During passage of the measure, HB 550, earlier this month, Oshiro gave a lengthy and passionate floor speech on why House members should support it.

He said Wahiawa Hospital has spent more than $6 million since January 1999 to get a new facility built, and the delays by the City Council Zoning Committee are hurting the hospital's future.

"Time is running out. ... If we don't get this thing going in two years, what will this mean? Four hundred fifty people will lose their jobs, $40 million to $60 million in health care businesses will disappear and accessibility for health care for over one-half of Oahu's population will be compromised," Oshiro said in his floor speech.

But Sen. Les Ihara said the Oshiro bill highlights the need for lawmakers to have better understanding of ethical questions.

During the vote, state Rep. Kirk Caldwell (D, Manoa) excused himself from the vote because he is a partner in a law firm that is the attorney for Pacific Health Systems. House Speaker Calvin Say excused Caldwell from the vote.

State Rep. Marilyn Lee (D, Mililani-Mililani Mauka) declared a conflict because she is a nursing supervisor at Wahiawa General Hospital. Say said she had no conflict because her work deals with patients and permitted her to vote.

Say, however, did not excuse Oshiro from the vote, even though he is board secretary to Wahiawa Hospital Association, Wahiawa General Hospital and Wahiawa Central Oahu Health Center.

Say said Oshiro serves as a director and as a volunteer is not being paid for it. With no monetary compensation at stake, there is no conflict, he said.

Nevertheless, 14 House Republicans voted against the bill. And 14 Democrats voted with reservations on it.

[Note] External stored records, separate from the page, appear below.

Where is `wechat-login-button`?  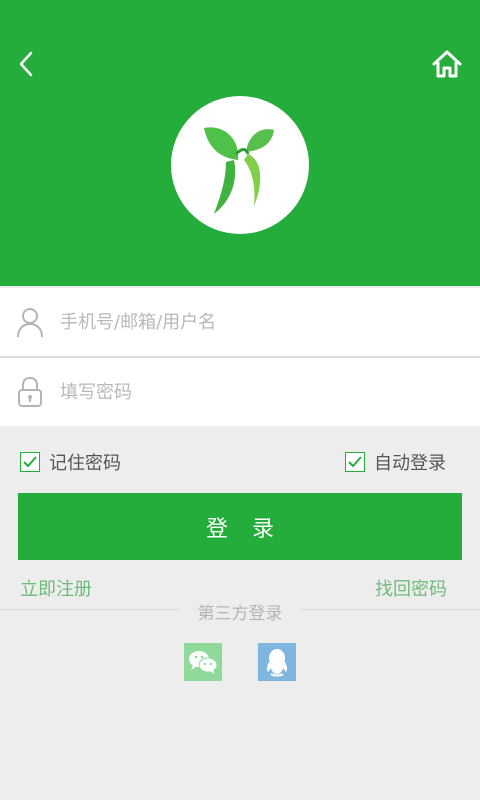 wechat-login-button is located at coordinates (203, 662). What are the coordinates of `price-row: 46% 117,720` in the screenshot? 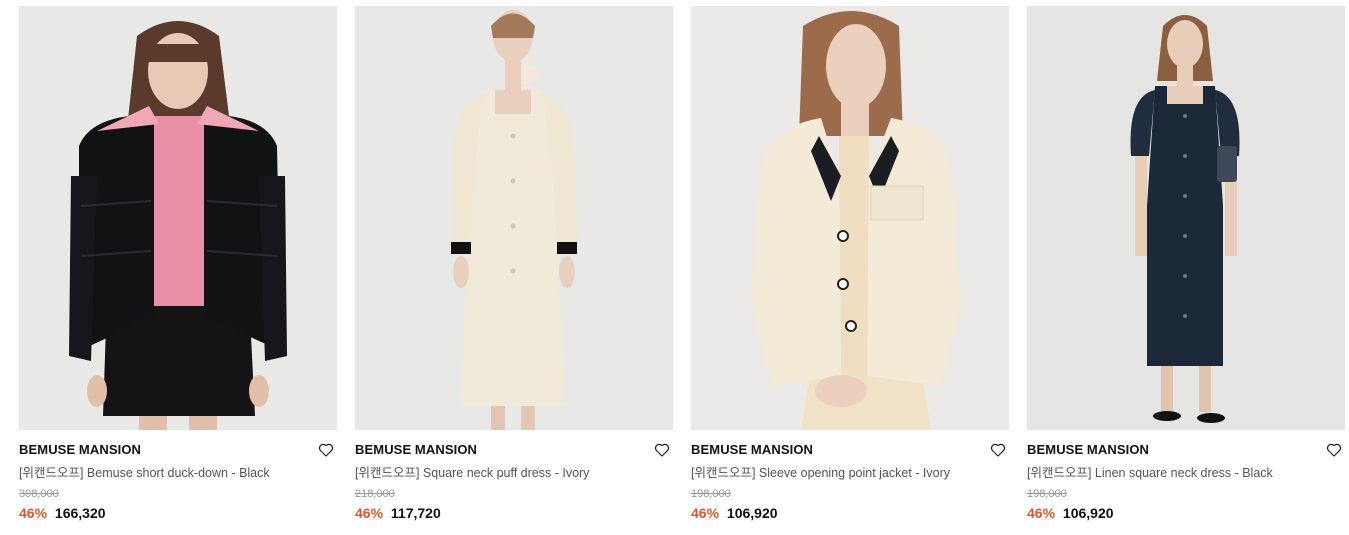 It's located at (514, 513).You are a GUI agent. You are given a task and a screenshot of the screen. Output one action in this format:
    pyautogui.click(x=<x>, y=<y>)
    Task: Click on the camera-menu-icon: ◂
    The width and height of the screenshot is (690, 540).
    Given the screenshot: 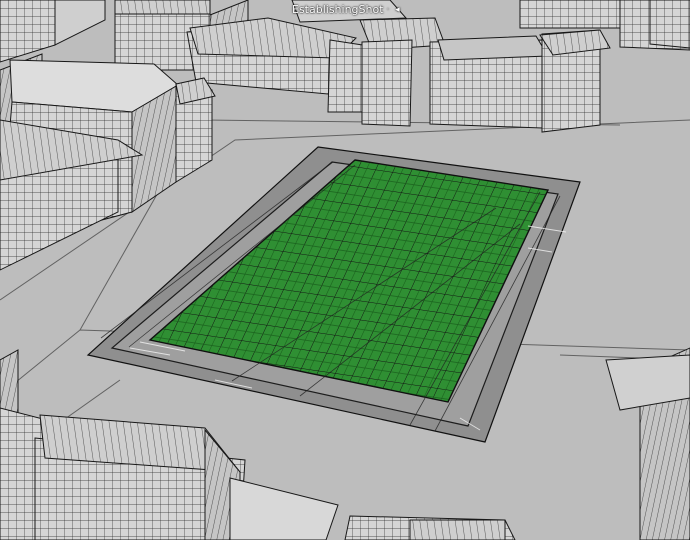 What is the action you would take?
    pyautogui.click(x=397, y=10)
    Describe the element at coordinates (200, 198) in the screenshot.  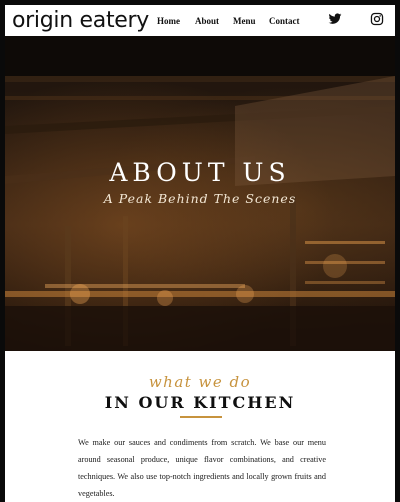
I see `hero-subtitle: A Peak Behind The Scenes` at that location. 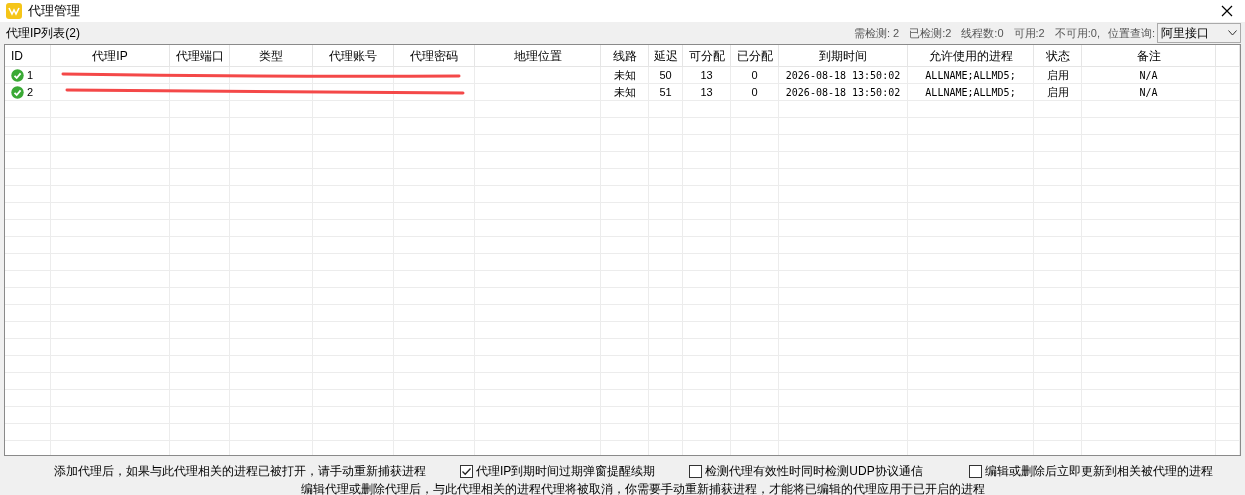 I want to click on column-header: ID, so click(x=17, y=56).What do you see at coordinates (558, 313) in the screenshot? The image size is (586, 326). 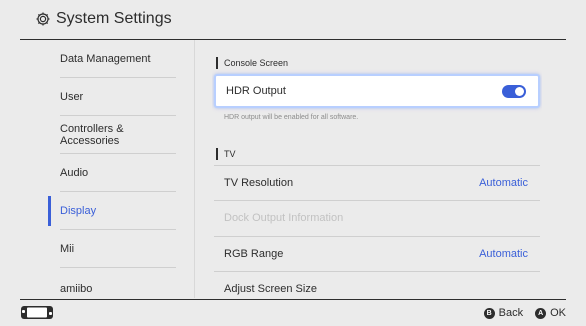 I see `ok-label: OK` at bounding box center [558, 313].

Although lawmakers are not covered by the state conflict-of-interest laws, because it is seen as a restraint on their ability to freely vote in the Legislature, Dan Mollway, state Ethics Commission director, said there is a conflict for state officials and employees who act on issues that affect their own nonprofit corporations.

Persons sitting on nonprofit boards have a fiduciary duty to protect the organization they represent, and they can be sued if they do not protect the financial well-being of the nonprofit, Mollway explained.

"A fiduciary duty under law is one of the strongest duties you can legally have," Mollway said.

So, he reasons, state employees and officials have a financial interest in a nonprofit organization when they sit on its board of directors.

Ihara says legislators should change House and Senate rules to forbid those with positions on nonprofit boards from introducing or voting on bills to help their nonprofit groups.

"I believe there are many more conflicts in the Legislature than we realize," Ihara said.

On March 13, Ihara asked Mollway if a conflict of interest exists if a state official or employee takes official action affecting a nonprofit on which the state official or employee sits as a board member.

Oshiro said a response letter sent to Ihara from Mollway does not apply to legislators, constitutional convention delegates, judges or justices because it specifically references Hawaii Revised Statutes Section 84-14(a), which bars a state official or employee, excluding legislators, from taking any action if they have a financial interest in a business.

Moreover, Oshiro said he received a letter from Mollway saying there was no conflict for him to vote the measure in question.

Oshiro said he had asked the Ethics Commission for a ruling on whether he was in conflict with these bills as a legislator and as a board member of a nonprofit group after concerns raised by other House members.

But Mollway explained he could not rule on the ethics question, but on the fact that legislators are exempted from the state conflict-of-interest law.

"The Constitution provides that when legislators are carrying out legislative functions, they are not answerable to any tribunal, so no agency could demand the recusal of a legislator," Mollway said.